1 ½ cups pecans, chopped
5 T unsalted butter, cut into small pieces
½ cup packed light brown sugar
2 T honey
1 T milk
⅛ t salt

1 t vanilla

1 ½ cup cream
1 t vanilla

  1. Blend milk with sugar, flour and salt, and heat to 180-190ºF stirring frequently until thick, cover for 10 minutes.
  2. Beat eggs and add ½ cup of mixture while beating, then add eggs to mixture.

HEALTH NOTE:     Since you’re dealing with eggs here, you need to take care when cooking the custard. Too much cooking and the custard gets lumpy, too little and you risk salmonella.  Another alternative is to use pasteurized eggs.

  1. Heat the mixture for one minute over medium, then cool with plastic wrap or wax paper pressed onto the top of the mixture to keep it from developing a skin. Cool for several hours or overnight.
  2. To make toffee:
    1. Toast pecans in a 350 °F oven for 5-7 minutes, cool, then chop into small pieces.
    2. Place butter, brown sugar, honey, milk and salt in a heavy, medium-sized saucepan and bring the mixture to a boil, stirring frequently.
    3. Continue stirring and boil the mixture for 3 minutes.
    4. Remove from heat, stir in pecans and vanilla and spread the mixture out on a sheet pan lined with parchment or wax paper to cool.
    5. When toffee is hard, remove it from the sheet pan and break into small pieces (I balled mine up in the parchment and crushed it to bits with a hammer.)
    6. Add the cream, vanilla and crushed toffee to the cooled custard mix and freeze.
    7. Put the frozen ice cream in the freezer for a couple of hours to give it the chance to firm up.


NOTE:    
When freezing ice cream, you need to use an ice cream freezer to ensure that a certain amount of air is mixed into the frozen cream. This gives it a lighter, less icy consistency. When freezing sorbet, you may also freeze it in a popsicle mold, a bowl or on a sheet pan. Be sure to stir the mixture occasionally to limit the size of the ice particles. Larger chunks of ice make for granita, miniscule chunks make for a nice smooth sorbet (an ice cream freezer is ideal).


Photo Credit: “O Caramel,” inspired by a number of tasty images. 

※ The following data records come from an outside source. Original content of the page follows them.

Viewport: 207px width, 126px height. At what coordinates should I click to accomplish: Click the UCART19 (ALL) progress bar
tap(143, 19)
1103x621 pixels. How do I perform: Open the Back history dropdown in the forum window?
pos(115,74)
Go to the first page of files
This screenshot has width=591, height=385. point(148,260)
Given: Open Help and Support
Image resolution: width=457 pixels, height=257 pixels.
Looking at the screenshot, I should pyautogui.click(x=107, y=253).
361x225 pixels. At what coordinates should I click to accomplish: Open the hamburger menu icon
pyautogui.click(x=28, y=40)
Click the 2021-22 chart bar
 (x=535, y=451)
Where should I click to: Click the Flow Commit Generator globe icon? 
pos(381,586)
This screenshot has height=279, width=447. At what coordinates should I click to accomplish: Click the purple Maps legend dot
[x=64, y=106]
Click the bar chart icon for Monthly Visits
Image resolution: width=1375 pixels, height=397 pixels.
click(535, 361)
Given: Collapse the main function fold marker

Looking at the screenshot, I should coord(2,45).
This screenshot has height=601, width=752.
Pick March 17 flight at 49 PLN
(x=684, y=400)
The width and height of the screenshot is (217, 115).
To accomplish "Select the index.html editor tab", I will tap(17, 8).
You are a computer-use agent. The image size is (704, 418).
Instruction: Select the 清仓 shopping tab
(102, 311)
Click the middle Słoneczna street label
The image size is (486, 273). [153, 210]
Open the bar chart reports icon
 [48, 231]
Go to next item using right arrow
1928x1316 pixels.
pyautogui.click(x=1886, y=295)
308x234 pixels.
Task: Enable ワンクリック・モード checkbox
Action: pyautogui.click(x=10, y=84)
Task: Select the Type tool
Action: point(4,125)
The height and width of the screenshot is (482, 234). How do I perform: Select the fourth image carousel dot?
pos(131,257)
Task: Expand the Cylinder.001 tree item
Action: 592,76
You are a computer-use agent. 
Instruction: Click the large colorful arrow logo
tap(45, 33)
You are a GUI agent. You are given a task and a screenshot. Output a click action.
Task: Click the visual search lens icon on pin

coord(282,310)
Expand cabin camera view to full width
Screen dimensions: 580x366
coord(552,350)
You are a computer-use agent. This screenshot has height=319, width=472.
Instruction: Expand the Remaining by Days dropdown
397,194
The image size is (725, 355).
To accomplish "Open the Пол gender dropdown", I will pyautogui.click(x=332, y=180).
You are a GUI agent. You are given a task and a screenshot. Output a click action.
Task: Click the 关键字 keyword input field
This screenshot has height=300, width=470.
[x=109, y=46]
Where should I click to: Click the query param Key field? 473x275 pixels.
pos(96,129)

Uh oh. I’ve just outed myself as half Canadian. I wonder which half gets universal health care, the same half that’s excruciatingly polite. If I could get someone to start making Mackintosh Toffee bars again, you could call me whatever you like. Oh heck, you can call me that right now in the comments section. Within the bounds of decorum, of course.

 

 

 

1 Comment to “Cara(mel) Mia: Pecan Toffee Ice Cream”

  1. Mom says:

    This recipe makes me think that I should get dual-citizenship. Are you sure they don’t make Mackintosh Toffee any more? I’m crushed (a particularly good word to use in connection with toffee).